La léproserie de Vaumorin

  • Vers 1200, l’évêque Hugues de Noyer relève les anciennes fortifications, entoure le bourg de fossés et murailles qui subsisteront jusqu'au XVIIème siècle. La ville close ne couvre qu'une partie de l'aire antérieurement bâtie. Aussi vaste qu'il soit, le bourg n'est qu'un réduit propice à la propagation des épidémies. Avec sa nombreuse population et son habitat enserré derrière un corset de remparts, le bourg médiéval de Varzy s'avère un terrain d'autant plus propice à la propagation de la lèpre qu'il accueille en permanence les pèlerins venus vénérer les nombreuses et insignes reliques que possédait la collégiale Sainte Eugénie. Issus de Vézelay, les pèlerins faisaient étape à Varzy avant de gagner La Charité ou Nevers.

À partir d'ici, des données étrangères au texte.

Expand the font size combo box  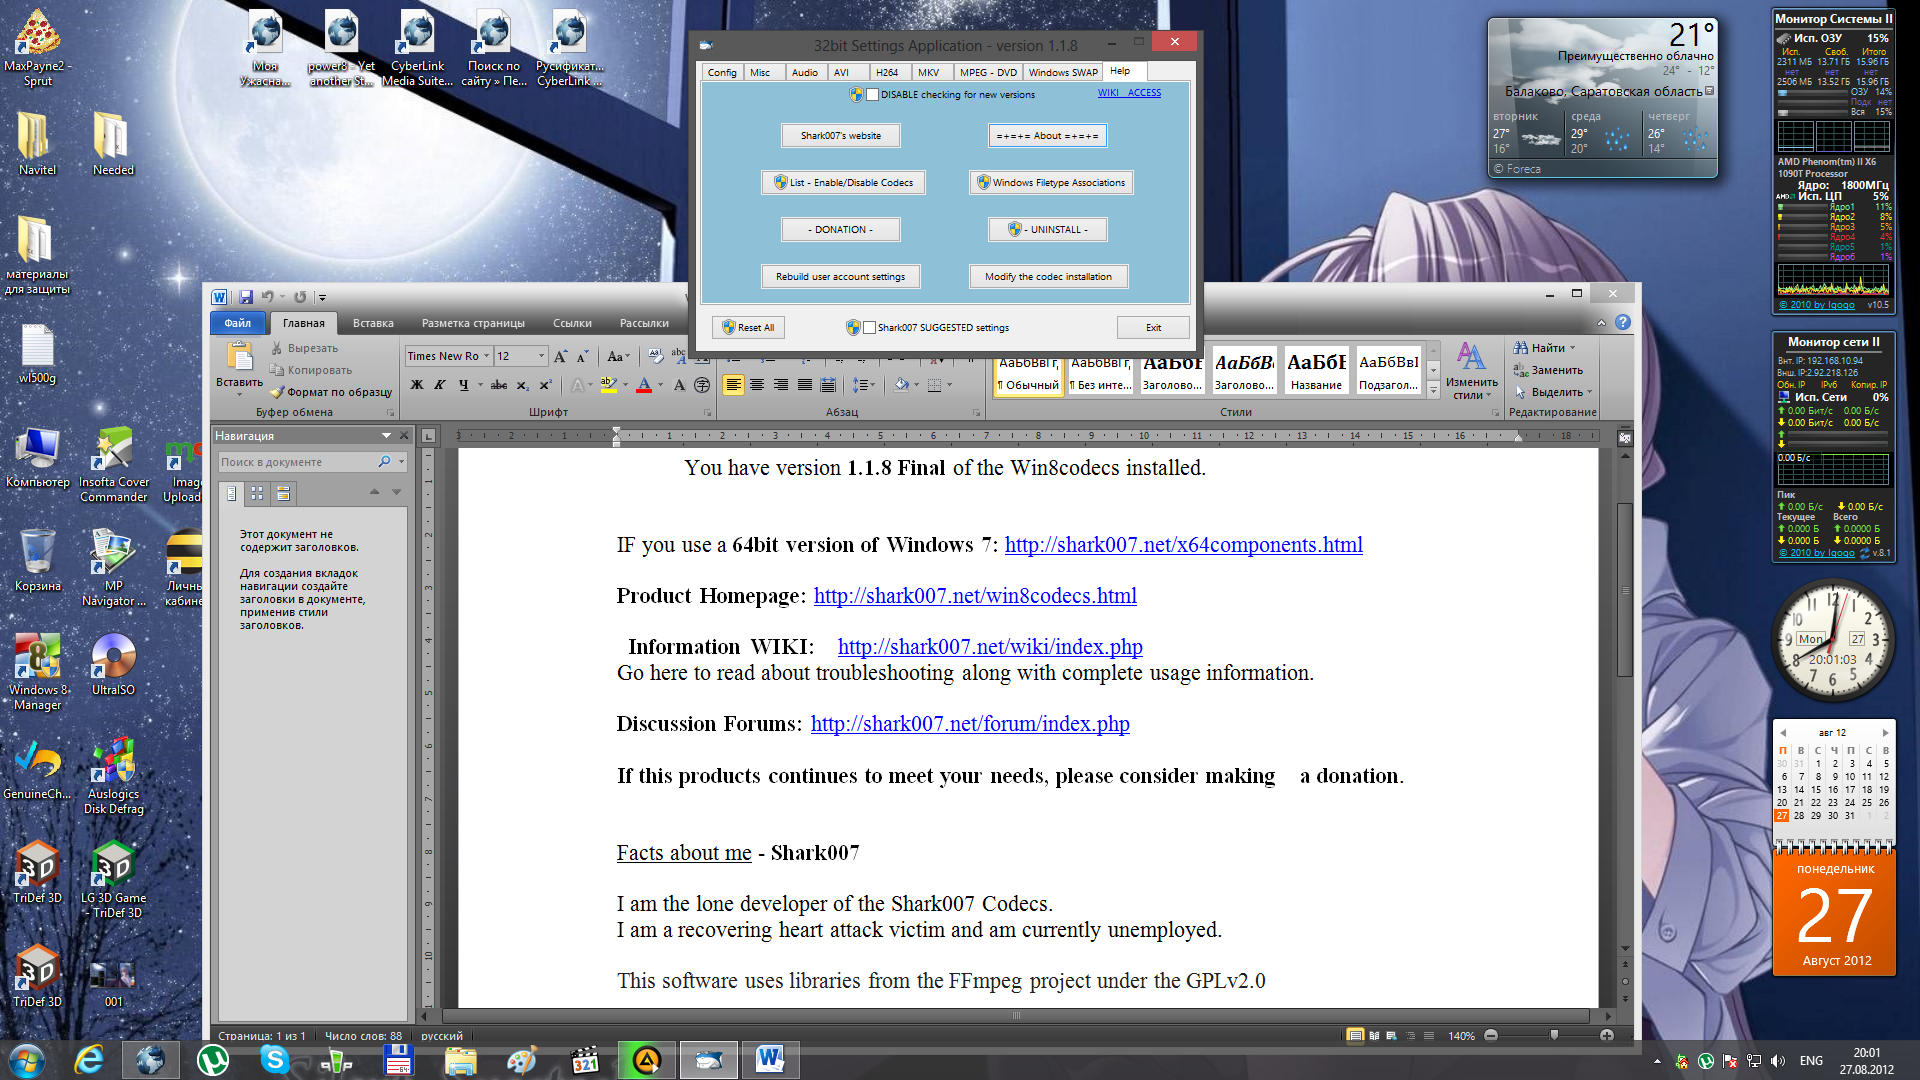[x=542, y=356]
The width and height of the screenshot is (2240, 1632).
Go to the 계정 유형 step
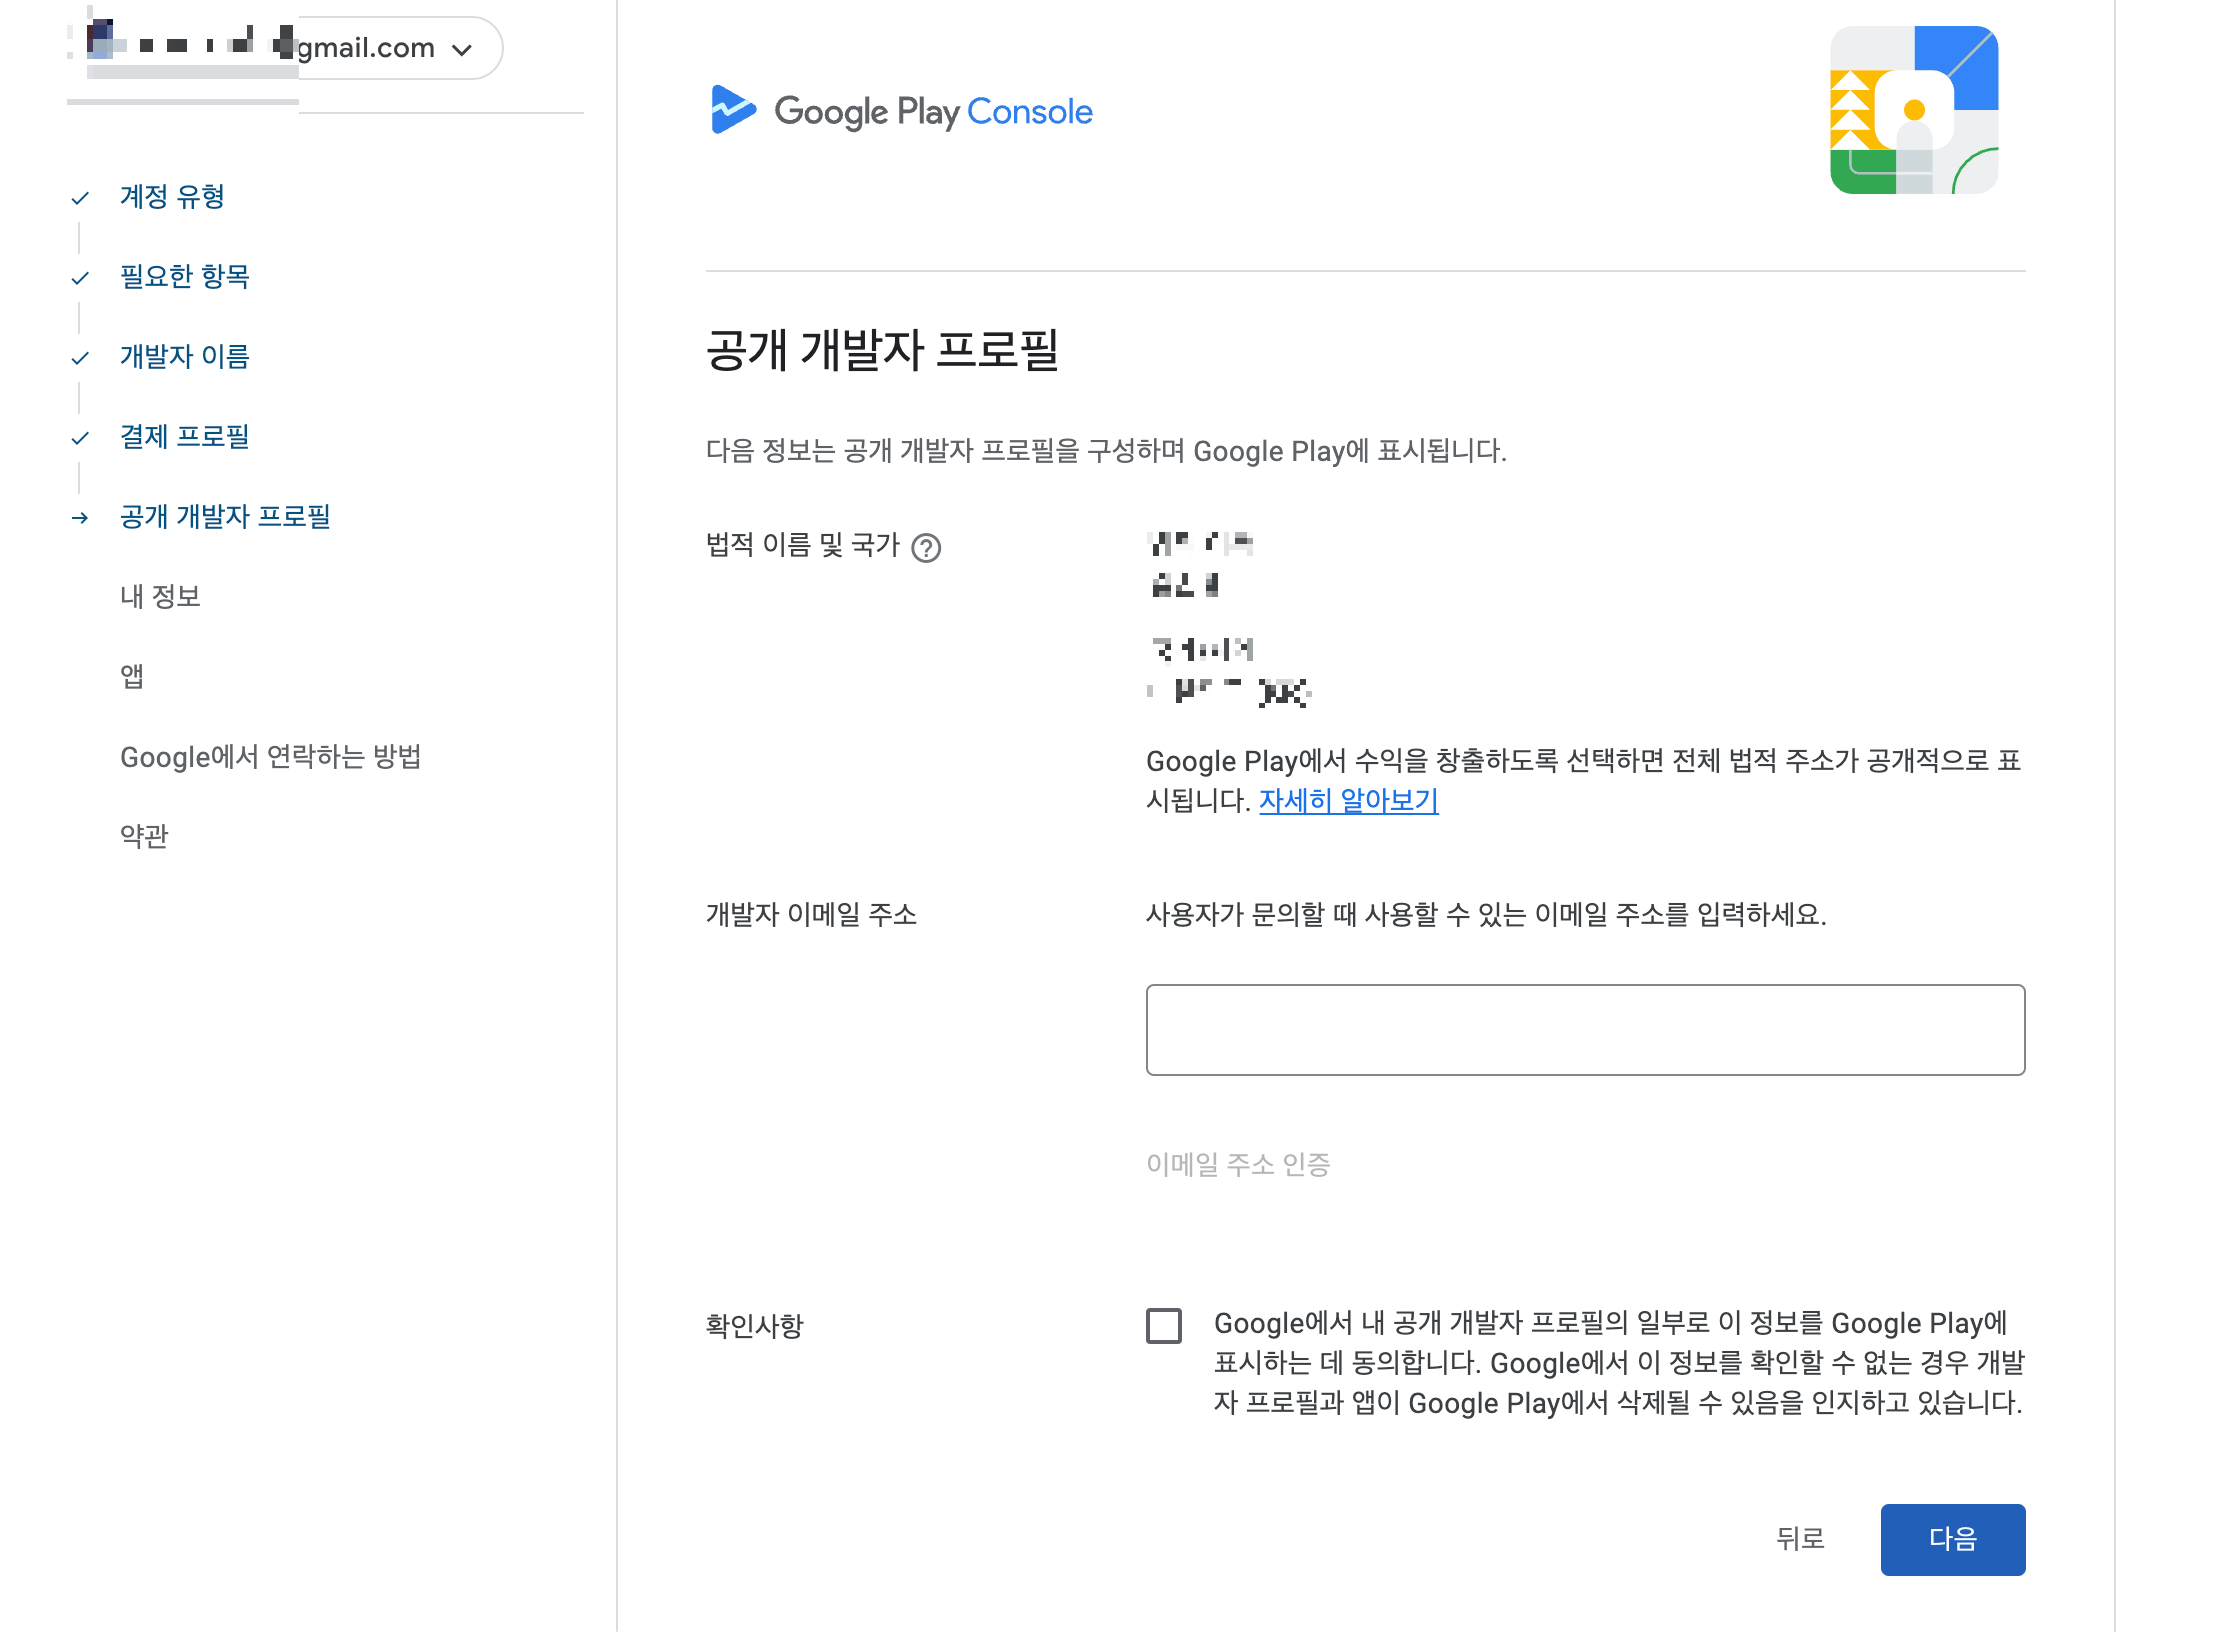tap(172, 196)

    Créé sous l'impulsion de Guillaume de Toucy, seigneur-évêque, une Maison Dieu assure déjà l'hébergement des pauvres. Ce premier équipement hospitalier charitable s'accroît avec la naissance d'une annexe : la léproserie de Vaumorin.
    Les seigneurs évêques possédaient en Vaumorin qui s'appellera plus tard Vaumain, un vaste massif forestier lieu de pacage, de cueillette et de fourniture de bois de chauffage. L'élevage des porcs profitait des glandées. Éloigné de tout habitat tout en offrant de larges possibilités de déplacement, doté de surcroît d'un point d'eau et bénéficiant des avantages procurés par la vaste forêt seigneuriale le site de Vaumorin accueille dès la fin du XIIème siècle un premier groupe de lépreux dont les modestes bâtisses s'étalent au creux du vallon. L'emplacement de ces bâtisses vraisemblablement en bois est encore visible aux abords de la chapelle. Les fouilles méthodiques permettraient de déterminer l'emplacement exact de la maladrerie ainsi que les périodes d'occupation et le mode de vie des lépreux. Le sommet de la colline situé à l'Est du site serait également à prospecter.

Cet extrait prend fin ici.